In colonial history context, the construction and implementation of Hindu law and Islamic law was an attempt at "legal pluralism" during the British colonial era, where people in the same region were subjected to different civil and criminal laws based on the religion of the plaintiff and defendant.[9] Legal scholars state that this divided the Indian society, and that Indian law and politics have ever since vacillated between "legal pluralism – the notion that religion is the basic unit of society and different religions must have different legal rights and obligations" and "legal universalism – the notion that individuals are the basic unit of society and all citizens must have uniform legal rights and obligations".
See main article: Dharma. In Hinduism, law is discussed as a subset of dharma which signifies behaviors that are considered in accord with rta, the order that makes life and the universe possible, and includes duties, rights, laws, conduct, virtues and ‘'right way of living'’.[10] [11] The concept of Dharma includes Hindu law.[12]
In ancient texts of Hinduism, the concept of dharma incorporates the principles of law, order, harmony, and truth. It is explained as the necessary law of life and equated to satya (Sanskrit: सत्यं, truth), in hymn 1.4.14 of Brhadaranyaka Upanishad, as follows:
In ancient Hindu jurisprudence texts, a number of Sanskrit words refer to aspects of law. Some of these include Niyama (Sanskrit: नियम, rule), Nyaya (न्याय, justice), Yuktata (युक्तता, justice),[13] Samya (साम्य, equality and impartiality in law), Vidhi (विधि, precept or rule), Vyavastha (व्यवस्था, regulation), Sambhasa (सम्भाषा, contract or mutual engagement), Prasamvida-patra (प्रसंविदा-पत्र, written contract),[14] Vivadayati (विवादयति,[15] litigate or dispute), Adhivakta (अधिवक्ता, lawyer), Nyayavadi (न्यायवादी, male lawyer), Nyayavadini (न्यायवादिनी, female lawyer), Nyayadata (न्यायदाता, judge), Danda (दण्ड, punishment, penalty or fine), among others.[5] [16] [17]
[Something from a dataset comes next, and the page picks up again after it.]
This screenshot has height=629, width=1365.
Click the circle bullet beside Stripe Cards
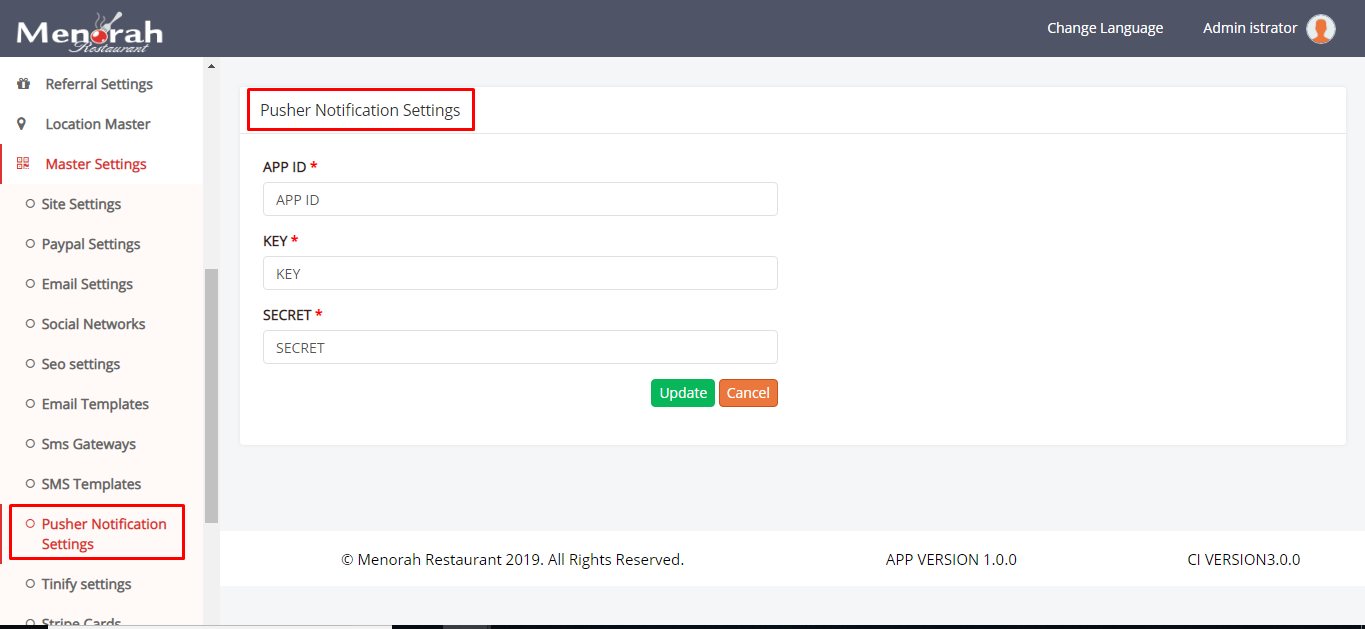click(x=30, y=621)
See main article: Classical Hindu law. John Mayne, in 1910, wrote that the classical Hindu law has the oldest pedigree of any known system of jurisprudence.[18] Mayne noted that while being ancient, the conflicting texts on almost every question presents a great difficulty in deciding what the classical Hindu law was. As more literature emerges, and is translated or interpreted, Mayne noted that the conflict between the texts on every matter of law has multiplied, and that there is a lack of consensus between the Western legal scholars resident in India.[18]
Ludo Rocher states that Hindu tradition does not express law in the sense of ius nor of lex.[5] The term "Hindu law" is a colonial construction, and emerged when the colonial rule arrived in South Asia, and when in 1772 it was decided by British colonial officials in consultation with Mughal rulers, that European common law system would not be implemented in India, that Hindus of India would be ruled under their "Hindu law" and Muslims of India would be ruled under sharia (Muslim law).[5] [6] [19] However, Hindu law was neither mentioned, nor in use, nor codified, during the 600 years of Islamic rule of India. An attempt was made to find any old surviving Sanskrit text that mentioned elements of law, and this is how Western editors and translators arrived at the equation that "dharma shastra equals lawbook, code or Institute", states Rocher.[5]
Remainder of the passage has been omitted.